▸ **About this exercise**
Please copy each line of the records below that includes the word "with".
**** Entries provided
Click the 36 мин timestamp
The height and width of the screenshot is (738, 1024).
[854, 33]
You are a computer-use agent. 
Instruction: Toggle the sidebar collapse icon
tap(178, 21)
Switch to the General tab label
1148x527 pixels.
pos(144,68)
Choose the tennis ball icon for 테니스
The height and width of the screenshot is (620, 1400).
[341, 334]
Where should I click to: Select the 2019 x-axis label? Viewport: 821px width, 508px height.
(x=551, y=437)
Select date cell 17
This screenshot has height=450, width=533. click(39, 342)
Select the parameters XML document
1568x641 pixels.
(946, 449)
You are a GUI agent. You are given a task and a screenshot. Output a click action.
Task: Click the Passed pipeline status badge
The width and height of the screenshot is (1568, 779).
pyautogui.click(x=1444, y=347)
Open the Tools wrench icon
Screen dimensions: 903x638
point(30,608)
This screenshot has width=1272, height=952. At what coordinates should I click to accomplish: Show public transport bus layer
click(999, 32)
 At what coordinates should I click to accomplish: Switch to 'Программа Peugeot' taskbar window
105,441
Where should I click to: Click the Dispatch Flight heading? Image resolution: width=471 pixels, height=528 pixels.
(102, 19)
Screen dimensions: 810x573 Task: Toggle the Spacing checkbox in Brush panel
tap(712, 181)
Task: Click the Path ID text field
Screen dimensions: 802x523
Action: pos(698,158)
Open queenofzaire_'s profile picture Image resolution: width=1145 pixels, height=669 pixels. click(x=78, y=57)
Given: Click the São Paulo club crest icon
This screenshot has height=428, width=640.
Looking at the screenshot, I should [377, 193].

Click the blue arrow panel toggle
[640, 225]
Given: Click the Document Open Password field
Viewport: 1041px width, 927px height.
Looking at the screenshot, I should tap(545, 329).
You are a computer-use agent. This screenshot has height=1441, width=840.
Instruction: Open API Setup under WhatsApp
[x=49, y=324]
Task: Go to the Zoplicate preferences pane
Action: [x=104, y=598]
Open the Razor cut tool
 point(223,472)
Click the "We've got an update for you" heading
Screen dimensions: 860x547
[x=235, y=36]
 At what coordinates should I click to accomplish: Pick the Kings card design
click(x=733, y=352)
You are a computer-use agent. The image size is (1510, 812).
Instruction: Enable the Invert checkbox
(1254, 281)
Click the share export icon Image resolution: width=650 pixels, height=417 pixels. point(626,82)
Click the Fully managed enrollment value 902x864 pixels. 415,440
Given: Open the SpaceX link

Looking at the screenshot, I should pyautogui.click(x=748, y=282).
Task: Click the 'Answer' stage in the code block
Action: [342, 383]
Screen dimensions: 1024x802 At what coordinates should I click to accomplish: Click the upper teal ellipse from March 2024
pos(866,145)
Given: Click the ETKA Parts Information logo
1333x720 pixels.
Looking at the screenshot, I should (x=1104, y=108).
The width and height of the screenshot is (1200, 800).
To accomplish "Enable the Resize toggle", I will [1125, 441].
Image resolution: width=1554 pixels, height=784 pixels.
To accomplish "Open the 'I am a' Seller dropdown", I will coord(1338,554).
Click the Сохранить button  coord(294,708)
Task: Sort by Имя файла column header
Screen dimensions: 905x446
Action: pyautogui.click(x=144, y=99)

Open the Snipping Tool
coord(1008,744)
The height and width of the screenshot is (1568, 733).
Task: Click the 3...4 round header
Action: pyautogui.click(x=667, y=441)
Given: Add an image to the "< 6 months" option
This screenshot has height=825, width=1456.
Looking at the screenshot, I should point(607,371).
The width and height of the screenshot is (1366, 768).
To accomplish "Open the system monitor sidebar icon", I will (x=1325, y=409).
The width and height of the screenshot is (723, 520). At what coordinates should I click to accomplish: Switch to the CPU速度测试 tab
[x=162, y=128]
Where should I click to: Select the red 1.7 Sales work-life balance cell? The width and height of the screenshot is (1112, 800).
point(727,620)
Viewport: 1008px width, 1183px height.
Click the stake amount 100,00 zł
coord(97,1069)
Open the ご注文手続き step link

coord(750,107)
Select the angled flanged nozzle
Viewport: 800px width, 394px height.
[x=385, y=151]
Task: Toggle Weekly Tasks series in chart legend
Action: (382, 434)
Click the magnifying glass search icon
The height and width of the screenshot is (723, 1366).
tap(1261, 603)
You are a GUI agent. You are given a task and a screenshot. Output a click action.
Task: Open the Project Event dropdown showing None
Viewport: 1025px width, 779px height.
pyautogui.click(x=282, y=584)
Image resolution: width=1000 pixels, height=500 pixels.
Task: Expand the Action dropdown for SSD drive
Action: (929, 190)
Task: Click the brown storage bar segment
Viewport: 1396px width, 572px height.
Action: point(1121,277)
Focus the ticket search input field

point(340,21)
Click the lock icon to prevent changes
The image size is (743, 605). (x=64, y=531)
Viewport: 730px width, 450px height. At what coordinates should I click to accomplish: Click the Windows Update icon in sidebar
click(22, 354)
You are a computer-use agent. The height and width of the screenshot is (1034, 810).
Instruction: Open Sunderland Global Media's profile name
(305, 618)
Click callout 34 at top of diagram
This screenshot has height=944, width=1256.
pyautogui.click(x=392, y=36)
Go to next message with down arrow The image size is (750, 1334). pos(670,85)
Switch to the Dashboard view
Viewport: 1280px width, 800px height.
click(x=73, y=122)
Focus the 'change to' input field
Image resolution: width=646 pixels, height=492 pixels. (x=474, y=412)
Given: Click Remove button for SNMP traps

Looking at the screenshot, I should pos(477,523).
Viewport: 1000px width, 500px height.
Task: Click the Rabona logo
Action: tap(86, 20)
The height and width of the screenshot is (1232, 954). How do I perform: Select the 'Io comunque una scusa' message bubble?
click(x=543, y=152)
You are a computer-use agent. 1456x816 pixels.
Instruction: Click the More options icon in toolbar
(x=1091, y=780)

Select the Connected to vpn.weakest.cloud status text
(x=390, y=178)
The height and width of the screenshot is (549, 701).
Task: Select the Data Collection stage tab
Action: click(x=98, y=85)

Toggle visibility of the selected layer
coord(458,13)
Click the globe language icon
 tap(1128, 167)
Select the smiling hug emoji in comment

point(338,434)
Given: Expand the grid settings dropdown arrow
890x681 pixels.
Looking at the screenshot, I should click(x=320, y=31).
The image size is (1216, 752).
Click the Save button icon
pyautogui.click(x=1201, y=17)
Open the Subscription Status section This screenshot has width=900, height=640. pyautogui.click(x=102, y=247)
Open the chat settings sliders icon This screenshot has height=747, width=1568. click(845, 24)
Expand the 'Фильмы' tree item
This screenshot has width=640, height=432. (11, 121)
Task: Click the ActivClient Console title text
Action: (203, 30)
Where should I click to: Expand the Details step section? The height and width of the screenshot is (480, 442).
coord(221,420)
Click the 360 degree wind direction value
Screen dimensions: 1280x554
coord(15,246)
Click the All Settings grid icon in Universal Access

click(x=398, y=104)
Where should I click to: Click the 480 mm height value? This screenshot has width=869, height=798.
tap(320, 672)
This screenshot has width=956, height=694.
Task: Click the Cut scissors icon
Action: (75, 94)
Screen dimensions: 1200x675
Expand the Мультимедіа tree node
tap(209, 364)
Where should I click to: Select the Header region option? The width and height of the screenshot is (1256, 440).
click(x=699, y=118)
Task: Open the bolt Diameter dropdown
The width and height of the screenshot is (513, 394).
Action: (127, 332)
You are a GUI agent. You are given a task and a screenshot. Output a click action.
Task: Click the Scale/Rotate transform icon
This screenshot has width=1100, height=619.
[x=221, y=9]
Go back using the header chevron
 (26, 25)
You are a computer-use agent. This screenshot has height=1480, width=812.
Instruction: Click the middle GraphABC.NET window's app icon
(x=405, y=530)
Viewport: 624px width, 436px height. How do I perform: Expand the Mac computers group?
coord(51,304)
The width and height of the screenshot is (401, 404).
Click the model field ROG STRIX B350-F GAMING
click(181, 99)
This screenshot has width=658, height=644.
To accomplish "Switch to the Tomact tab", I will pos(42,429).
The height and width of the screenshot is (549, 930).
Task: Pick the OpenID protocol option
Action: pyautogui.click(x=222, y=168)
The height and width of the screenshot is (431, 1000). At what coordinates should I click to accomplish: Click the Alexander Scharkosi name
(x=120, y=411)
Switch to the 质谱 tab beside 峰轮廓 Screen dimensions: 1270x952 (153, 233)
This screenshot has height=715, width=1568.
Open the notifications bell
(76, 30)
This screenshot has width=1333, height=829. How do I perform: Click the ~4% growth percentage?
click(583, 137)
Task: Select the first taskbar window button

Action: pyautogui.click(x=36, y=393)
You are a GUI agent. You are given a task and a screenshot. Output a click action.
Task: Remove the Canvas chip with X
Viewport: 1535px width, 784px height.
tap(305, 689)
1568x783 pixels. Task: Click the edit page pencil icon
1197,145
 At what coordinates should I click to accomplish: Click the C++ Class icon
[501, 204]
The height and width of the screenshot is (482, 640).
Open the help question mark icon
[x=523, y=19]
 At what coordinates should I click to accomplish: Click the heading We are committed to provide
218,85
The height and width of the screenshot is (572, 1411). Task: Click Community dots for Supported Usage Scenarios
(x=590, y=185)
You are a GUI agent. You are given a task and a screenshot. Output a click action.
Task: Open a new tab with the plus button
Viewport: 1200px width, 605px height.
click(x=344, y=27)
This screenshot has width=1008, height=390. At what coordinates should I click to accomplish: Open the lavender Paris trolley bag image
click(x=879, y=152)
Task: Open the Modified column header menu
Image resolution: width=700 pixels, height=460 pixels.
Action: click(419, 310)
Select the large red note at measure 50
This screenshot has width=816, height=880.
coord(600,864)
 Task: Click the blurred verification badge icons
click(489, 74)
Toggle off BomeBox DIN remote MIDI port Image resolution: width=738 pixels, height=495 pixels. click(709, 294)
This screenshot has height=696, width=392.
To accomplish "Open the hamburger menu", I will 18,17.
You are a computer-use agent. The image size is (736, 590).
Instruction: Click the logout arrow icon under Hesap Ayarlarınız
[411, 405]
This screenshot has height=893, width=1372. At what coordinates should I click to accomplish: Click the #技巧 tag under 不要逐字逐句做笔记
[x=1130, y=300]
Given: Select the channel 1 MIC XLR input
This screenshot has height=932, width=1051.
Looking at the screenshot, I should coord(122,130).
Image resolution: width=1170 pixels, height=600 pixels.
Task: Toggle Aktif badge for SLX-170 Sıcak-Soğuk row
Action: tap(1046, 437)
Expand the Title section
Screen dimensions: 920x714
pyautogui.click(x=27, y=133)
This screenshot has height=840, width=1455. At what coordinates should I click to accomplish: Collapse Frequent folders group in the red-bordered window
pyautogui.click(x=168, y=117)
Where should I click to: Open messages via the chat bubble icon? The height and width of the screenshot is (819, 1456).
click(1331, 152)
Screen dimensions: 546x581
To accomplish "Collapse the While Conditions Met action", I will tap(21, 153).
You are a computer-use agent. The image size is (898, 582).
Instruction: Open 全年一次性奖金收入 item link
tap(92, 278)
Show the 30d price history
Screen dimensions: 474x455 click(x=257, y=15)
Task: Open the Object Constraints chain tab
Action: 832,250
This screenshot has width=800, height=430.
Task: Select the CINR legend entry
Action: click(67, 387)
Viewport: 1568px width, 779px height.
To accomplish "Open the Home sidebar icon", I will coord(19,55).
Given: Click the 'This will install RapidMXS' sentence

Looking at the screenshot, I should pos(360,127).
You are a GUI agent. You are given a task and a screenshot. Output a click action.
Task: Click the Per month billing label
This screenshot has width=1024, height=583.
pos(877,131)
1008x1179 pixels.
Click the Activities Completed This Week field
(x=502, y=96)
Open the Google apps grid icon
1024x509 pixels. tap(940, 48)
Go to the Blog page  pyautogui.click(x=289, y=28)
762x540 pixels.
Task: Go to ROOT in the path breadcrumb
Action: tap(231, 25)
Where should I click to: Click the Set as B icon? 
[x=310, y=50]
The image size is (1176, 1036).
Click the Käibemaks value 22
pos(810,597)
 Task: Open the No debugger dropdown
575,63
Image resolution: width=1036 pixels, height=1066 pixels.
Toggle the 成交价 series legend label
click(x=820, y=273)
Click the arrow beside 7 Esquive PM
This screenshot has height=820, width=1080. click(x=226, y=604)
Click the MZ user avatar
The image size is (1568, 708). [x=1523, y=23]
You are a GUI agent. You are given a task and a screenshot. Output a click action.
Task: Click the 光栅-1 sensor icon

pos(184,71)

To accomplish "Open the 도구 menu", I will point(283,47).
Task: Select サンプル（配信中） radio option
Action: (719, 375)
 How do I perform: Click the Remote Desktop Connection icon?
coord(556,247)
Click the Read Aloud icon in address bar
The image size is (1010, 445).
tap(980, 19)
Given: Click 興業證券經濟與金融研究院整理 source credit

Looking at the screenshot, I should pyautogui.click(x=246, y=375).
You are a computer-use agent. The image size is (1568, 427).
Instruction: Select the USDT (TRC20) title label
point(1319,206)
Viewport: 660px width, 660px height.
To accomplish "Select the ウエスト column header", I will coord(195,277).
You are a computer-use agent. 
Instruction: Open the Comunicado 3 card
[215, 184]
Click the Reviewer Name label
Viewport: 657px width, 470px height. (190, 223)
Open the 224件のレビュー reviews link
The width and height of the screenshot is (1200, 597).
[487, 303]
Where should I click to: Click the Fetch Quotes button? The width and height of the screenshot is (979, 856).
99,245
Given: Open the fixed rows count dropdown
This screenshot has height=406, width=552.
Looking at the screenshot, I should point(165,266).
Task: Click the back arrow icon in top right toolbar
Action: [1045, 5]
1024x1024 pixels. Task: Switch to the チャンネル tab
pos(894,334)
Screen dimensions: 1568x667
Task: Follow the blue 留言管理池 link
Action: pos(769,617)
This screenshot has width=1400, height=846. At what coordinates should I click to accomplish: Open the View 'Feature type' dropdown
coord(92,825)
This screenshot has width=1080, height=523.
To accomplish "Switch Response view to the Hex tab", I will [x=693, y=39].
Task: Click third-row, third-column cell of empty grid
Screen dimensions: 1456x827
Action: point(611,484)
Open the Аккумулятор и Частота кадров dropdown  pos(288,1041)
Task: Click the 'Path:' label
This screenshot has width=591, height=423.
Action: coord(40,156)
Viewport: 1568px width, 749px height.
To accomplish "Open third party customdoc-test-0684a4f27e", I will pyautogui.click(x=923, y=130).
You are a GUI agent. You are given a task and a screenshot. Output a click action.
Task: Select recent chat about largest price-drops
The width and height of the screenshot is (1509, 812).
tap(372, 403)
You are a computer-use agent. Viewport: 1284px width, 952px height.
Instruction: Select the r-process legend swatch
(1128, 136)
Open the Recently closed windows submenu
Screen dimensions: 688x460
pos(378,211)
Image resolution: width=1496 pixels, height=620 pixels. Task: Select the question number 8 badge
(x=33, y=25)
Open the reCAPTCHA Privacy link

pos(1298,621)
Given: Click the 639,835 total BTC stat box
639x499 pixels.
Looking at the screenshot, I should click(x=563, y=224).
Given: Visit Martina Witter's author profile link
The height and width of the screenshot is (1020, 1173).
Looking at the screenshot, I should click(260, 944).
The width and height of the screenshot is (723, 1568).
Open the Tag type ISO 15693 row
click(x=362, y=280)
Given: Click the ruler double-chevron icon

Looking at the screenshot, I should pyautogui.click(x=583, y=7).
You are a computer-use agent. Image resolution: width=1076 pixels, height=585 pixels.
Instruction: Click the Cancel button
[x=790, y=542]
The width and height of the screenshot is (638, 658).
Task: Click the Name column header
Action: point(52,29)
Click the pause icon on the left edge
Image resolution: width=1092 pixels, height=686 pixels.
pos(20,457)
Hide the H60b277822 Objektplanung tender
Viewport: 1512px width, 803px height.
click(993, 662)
********
▸ **Reply**
Go to next message with down arrow The image size is (750, 1334). pos(670,85)
Task: Remove the Canvas chip with X
Task: Open a new tab with the plus button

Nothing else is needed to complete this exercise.